じゅじゅにっき。樹木と野鳥に関する面白い話をご紹介します。

ジンチョウゲ? チンチョウゲ?

2007年03月19日 | 木と作家
散歩コースの近くにジンチョウゲの生垣があって、もったいないほどの香りを周囲に漂わせています。少し遅れてうちの庭でも開花したので、切り花にしてテーブルに飾っています。
恥ずかしながら、樹のことを勉強するまでジンチョウゲ=ジャスミンであることを知りませんでした。みなさんはご存知でした?

      
      (いい香りが漂っている宇治川沿いの道)

この花について、文学界にこんなエピソードが残っています。夏目漱石門下の作家・久米正雄が東京朝日新聞に『沈丁花』という小説を連載したとき、「チンチョウゲ」とふりがなをつけました。それを見た多くの読者から、「ジンチョウゲではないか?」という投書が寄せられたそうです。
久米は「植物名としてはともかく、作品のイメージからして万葉風に清音にするのがふさわしい」と譲らなかったそうです。
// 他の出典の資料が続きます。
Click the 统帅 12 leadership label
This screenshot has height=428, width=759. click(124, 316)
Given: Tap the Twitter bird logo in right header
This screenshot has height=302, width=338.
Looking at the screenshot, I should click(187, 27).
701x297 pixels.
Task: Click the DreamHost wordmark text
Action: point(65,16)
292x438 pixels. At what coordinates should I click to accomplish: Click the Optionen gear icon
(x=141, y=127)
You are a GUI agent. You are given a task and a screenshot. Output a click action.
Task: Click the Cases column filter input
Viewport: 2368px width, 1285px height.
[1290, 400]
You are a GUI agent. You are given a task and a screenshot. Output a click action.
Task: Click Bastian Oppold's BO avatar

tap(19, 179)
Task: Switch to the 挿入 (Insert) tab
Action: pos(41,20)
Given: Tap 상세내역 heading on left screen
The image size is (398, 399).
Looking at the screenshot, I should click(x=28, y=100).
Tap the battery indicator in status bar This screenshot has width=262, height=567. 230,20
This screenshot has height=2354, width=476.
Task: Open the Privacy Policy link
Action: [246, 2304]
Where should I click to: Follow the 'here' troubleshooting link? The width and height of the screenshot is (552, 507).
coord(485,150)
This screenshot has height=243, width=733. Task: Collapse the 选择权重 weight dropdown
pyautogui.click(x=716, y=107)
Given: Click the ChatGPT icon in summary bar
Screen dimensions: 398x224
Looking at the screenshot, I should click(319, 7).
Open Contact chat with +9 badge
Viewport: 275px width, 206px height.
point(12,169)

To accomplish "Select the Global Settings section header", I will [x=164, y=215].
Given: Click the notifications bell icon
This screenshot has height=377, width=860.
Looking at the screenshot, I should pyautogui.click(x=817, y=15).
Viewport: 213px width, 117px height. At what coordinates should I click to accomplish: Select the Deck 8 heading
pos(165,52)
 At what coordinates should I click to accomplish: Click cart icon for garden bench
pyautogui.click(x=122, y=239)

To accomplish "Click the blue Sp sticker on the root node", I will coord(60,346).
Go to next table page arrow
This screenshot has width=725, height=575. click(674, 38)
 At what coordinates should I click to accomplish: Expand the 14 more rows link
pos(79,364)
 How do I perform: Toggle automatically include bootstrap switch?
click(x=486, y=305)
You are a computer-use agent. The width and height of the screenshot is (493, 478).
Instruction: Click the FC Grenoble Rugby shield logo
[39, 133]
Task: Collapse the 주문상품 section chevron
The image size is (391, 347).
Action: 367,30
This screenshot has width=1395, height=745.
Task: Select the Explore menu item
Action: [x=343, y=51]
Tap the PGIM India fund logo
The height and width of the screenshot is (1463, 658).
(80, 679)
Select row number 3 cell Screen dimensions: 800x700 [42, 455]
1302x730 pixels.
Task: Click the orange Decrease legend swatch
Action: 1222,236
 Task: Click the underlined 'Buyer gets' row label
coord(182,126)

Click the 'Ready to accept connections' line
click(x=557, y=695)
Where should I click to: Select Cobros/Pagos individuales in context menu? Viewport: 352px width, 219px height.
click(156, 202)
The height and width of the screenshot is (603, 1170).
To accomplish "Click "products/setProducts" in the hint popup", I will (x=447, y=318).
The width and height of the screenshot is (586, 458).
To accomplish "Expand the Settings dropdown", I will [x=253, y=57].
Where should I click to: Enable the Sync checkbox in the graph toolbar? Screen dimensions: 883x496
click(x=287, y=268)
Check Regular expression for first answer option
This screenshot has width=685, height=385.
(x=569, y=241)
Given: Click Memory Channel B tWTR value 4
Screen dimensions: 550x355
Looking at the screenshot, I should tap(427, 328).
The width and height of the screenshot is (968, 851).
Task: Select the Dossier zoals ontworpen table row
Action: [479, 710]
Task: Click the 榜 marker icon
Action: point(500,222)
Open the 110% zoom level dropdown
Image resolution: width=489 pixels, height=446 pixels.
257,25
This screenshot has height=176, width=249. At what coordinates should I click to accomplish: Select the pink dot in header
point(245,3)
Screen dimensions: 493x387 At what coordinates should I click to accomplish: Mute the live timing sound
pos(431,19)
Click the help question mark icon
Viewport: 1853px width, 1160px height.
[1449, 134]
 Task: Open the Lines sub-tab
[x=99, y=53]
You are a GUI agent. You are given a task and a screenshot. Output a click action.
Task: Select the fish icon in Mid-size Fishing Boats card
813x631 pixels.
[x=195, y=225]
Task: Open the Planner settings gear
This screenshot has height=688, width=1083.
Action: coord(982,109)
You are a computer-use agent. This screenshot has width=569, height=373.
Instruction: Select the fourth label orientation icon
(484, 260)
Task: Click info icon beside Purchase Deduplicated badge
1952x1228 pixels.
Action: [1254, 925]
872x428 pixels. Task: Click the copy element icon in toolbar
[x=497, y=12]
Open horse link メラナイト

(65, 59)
最初からそのつもりだったのか、無知を隠して強弁したのかは分かりません。私は作家ではありませんが、言葉を生業にしているので、久米正雄のこだわりは理解できますが、その一方で「清音にこだわるなら、チンチョウカとすべきでは?」とも思います。

      
       (この赤花タイプと白花タイプがあります)

この小説は映画化され、私は観たことはありませんが、田中絹代や岡田嘉子が出演しています。
また、「沈丁花は枯れても香し」という諺があります。「腐っても鯛」と同じ意味でしょう。中国原産で、日本には室町時代に渡来しました。
本家の中国にも、香りにまつわる伝説が残っています。ある僧が野外で昼寝をしていたところ、強い香りで目が覚めたので、その元を尋ねたらこの花が咲いていた。それ以来、中国ではこの樹を「睡香」と呼んでいるそうです。